In 2015, the country’s government announced a plan to kill 2 million feral cats by 2020, according to a recent report from The New York Times.
“Feral cats are a real menace and a very significant threat to the health of our ecosystem,” Josh Frydenberg, Australia’s former environment minister, told the paper.
In the first year after the Australian government publicized their plan, the Royal Melbourne Institute of Technology estimated 211,560 feral cats were killed, according to The Times.
The cats are mostly trapped and shot by officials, but now the cats are also poisoned by airdropped sausages.
The recipe for the sausages, as reported by The Times, includes kangaroo meat, chicken fat, herbs, spices and a poison called 1080 that is deadly to the feral cats. The Independent reported it takes 15 minutes for a cat to be killed after eating the contaminated sausage.
Almost half a million sausages are airdropped in a month and about 50 sausages are dropped every square kilometer, according to The Times.
The cats -- which are not native to Australia and were first brought to the continent in the 1700s when European settlers first arrived -- have invaded almost the whole continent and have been severely damaging to native species.
The Times reported that cats are believed to have been one of the main threats to 22 of the 34 species in Australia that have gone extinct since the 1700s -- species that existed nowhere else in the world.
A 2017 study published in the journal Biological Conservation found that cats in Australia are estimated to kill 377 million birds and 649 reptiles every year, the Independent reported.
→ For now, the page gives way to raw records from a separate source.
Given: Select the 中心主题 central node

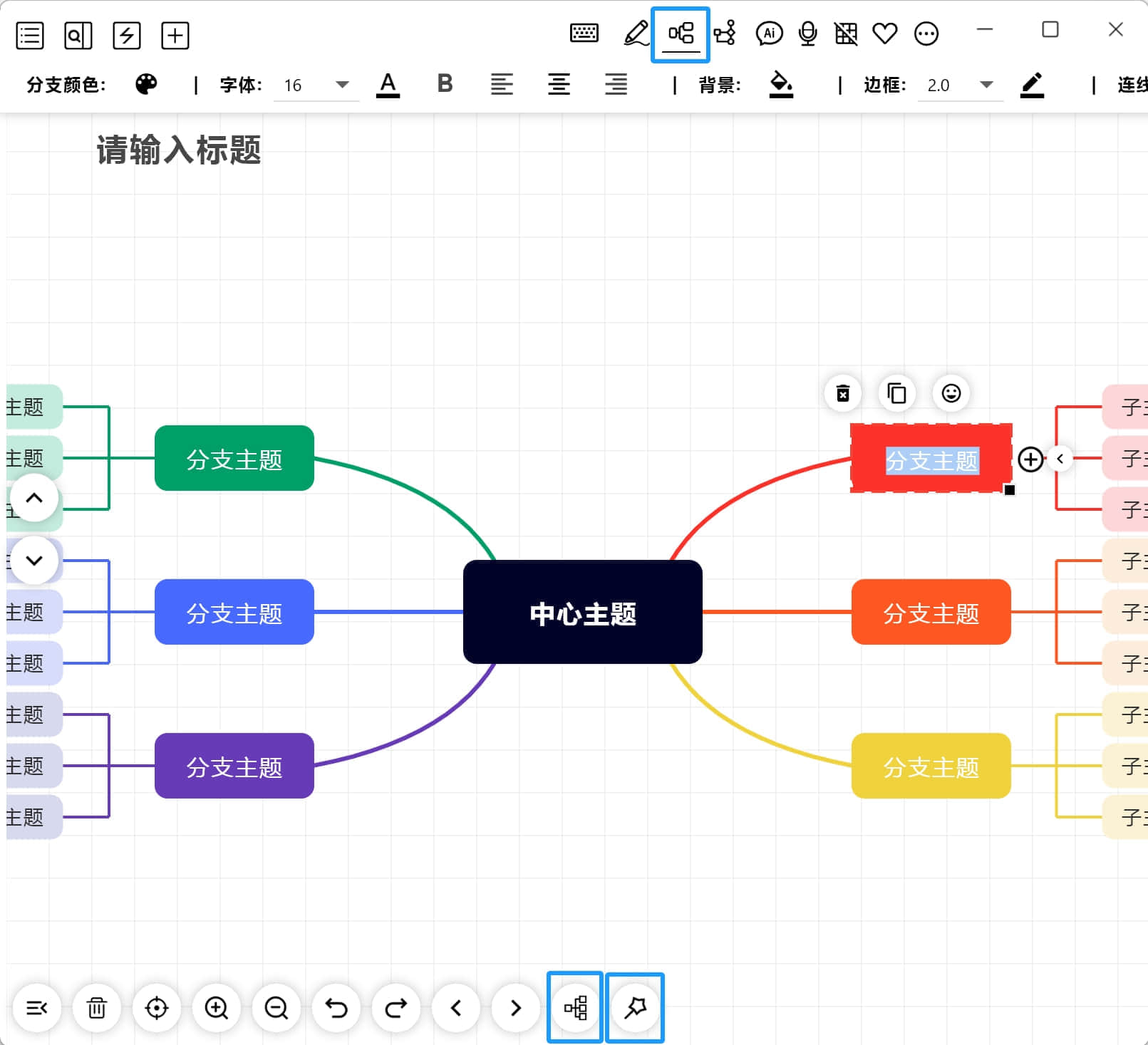Looking at the screenshot, I should click(x=583, y=612).
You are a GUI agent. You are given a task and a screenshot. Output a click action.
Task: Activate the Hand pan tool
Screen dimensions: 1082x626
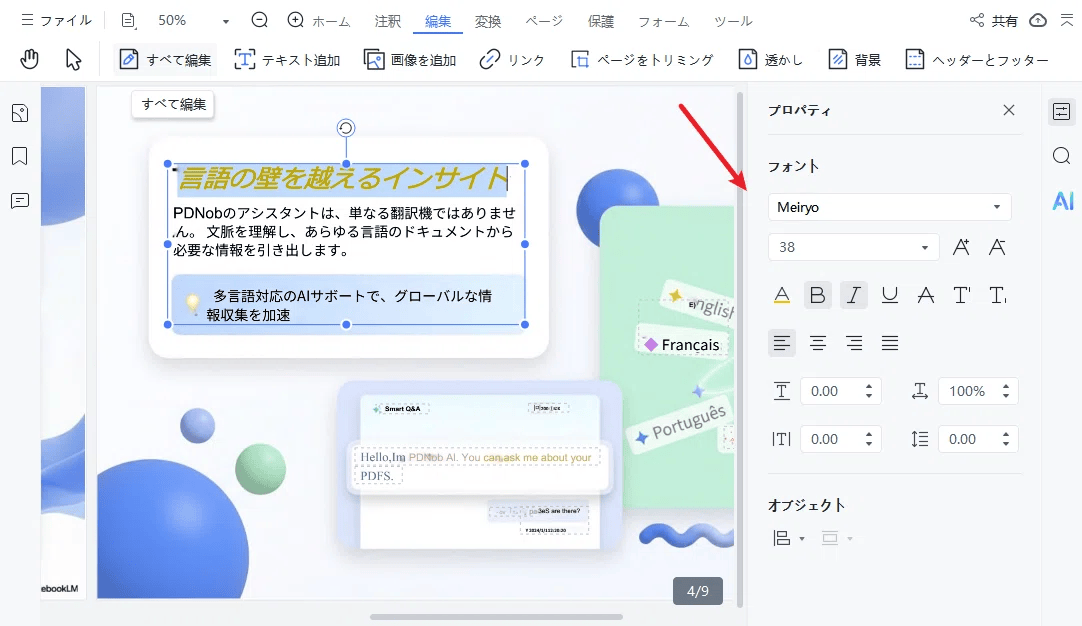click(29, 59)
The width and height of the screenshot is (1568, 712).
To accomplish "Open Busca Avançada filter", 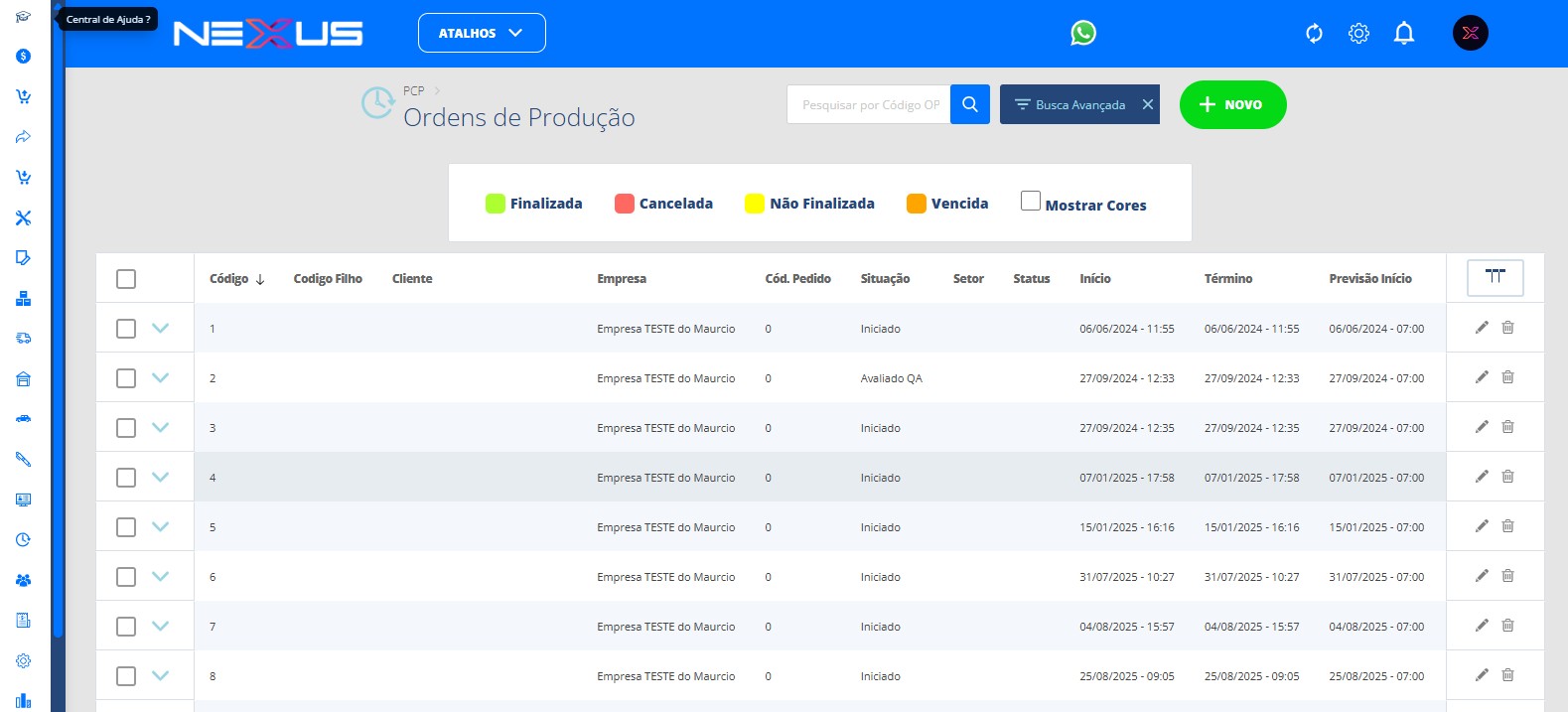I will [1069, 104].
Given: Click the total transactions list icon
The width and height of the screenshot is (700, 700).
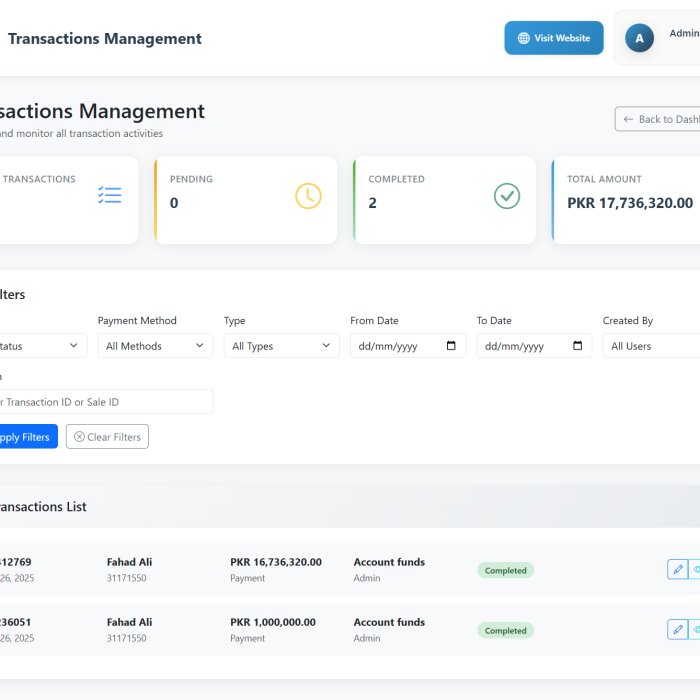Looking at the screenshot, I should click(x=110, y=195).
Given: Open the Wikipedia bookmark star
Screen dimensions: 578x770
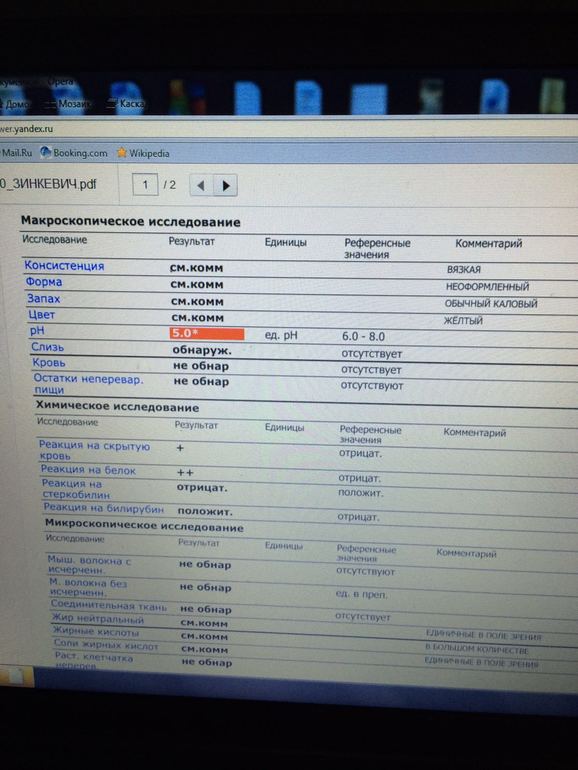Looking at the screenshot, I should click(x=122, y=153).
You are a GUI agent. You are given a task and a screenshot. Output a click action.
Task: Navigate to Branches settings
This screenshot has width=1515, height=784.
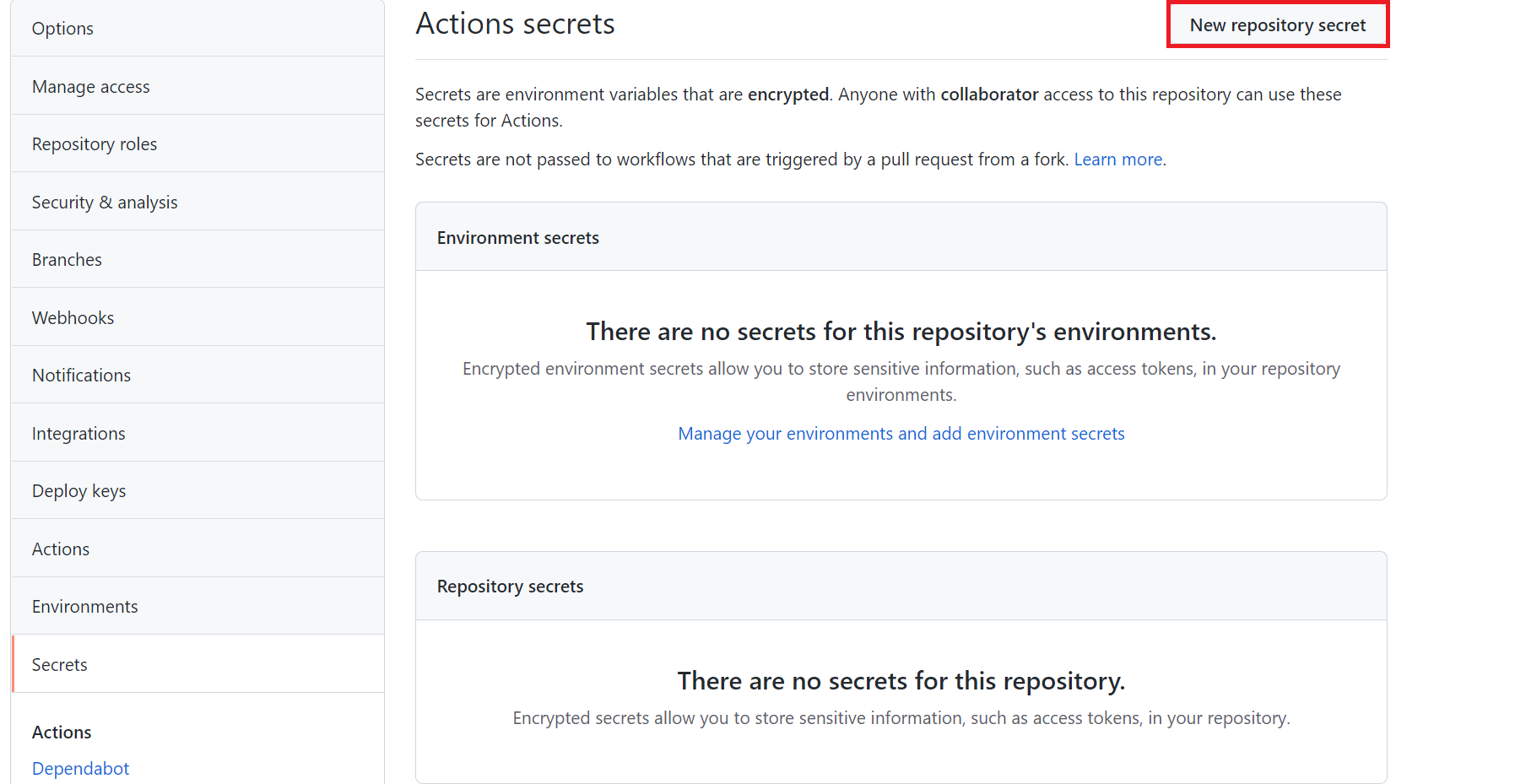pos(67,260)
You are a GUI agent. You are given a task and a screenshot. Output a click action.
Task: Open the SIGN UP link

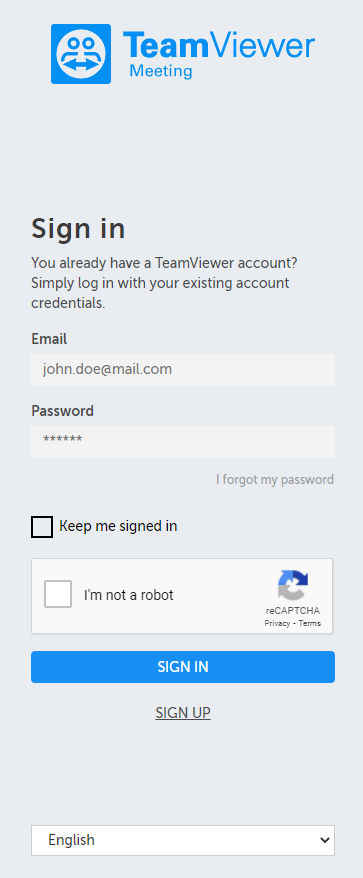pos(183,713)
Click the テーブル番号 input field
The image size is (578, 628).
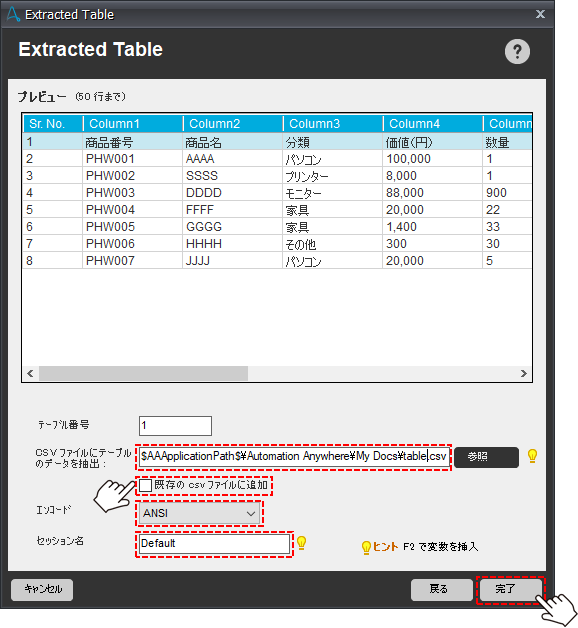point(175,425)
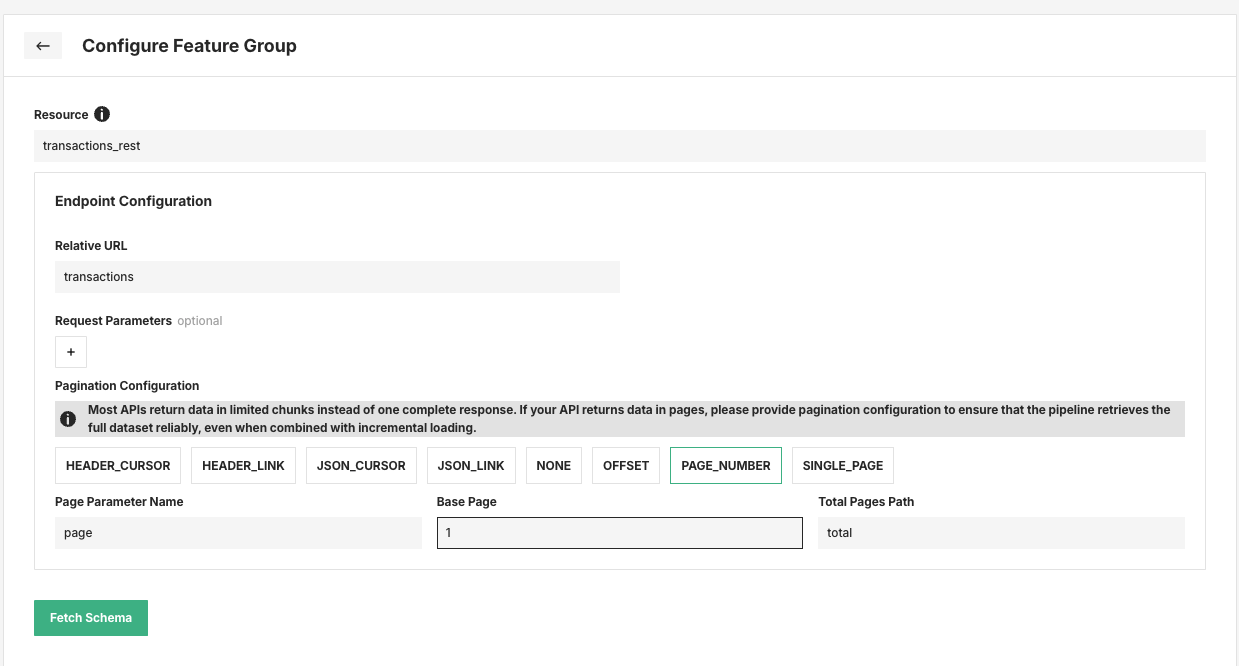1239x666 pixels.
Task: Select HEADER_CURSOR pagination type
Action: point(117,465)
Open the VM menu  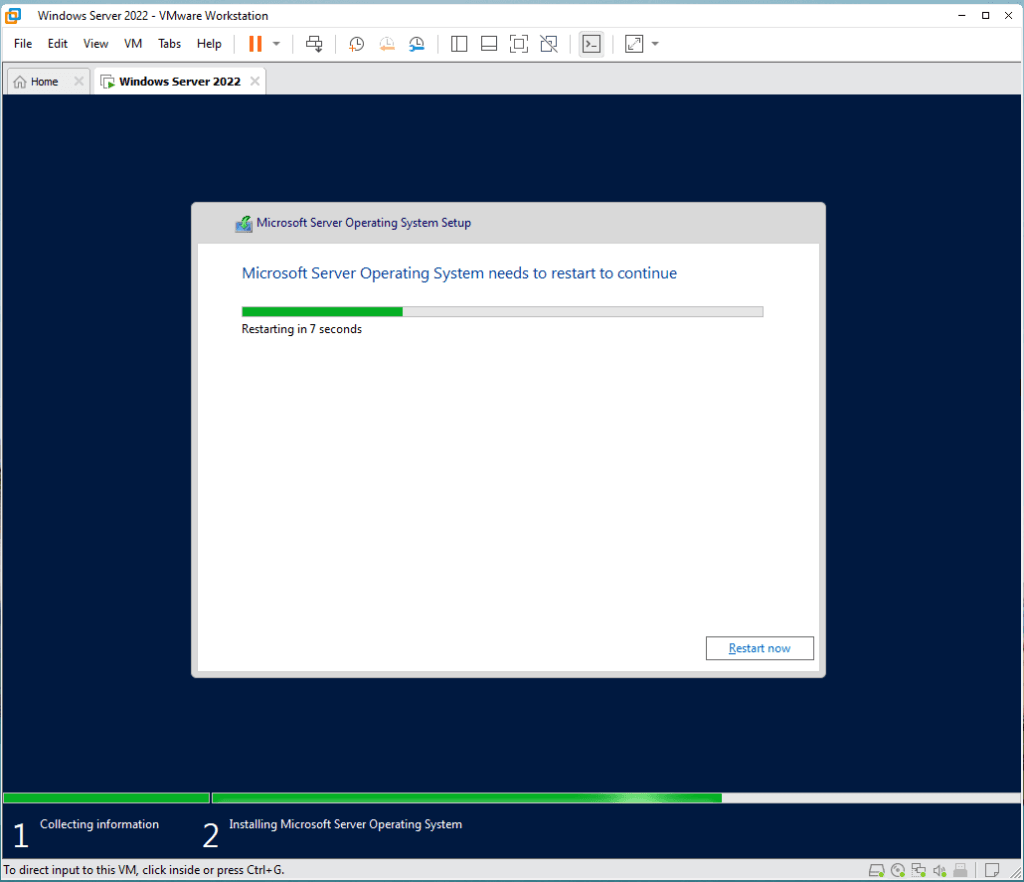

Despite pushback after the initial announcement to kill the 2 million cats -- which included more than 160,000 signatures on several online petitions asking for the cats to be saved, according to The Times -- the Australian government declared feral cats to be pests in July 2015.
“Feral cats are a nationally significant pest that threaten our unique native fauna. While recognizing the important role of domestic cats as companion animals, domestic and stray cats may also threaten native fauna,” the Australian National Declaration said, in part.
‘Ministers also agreed that the management of feral cats will be considered a priority in threatened species recovery programs,” the declaration added.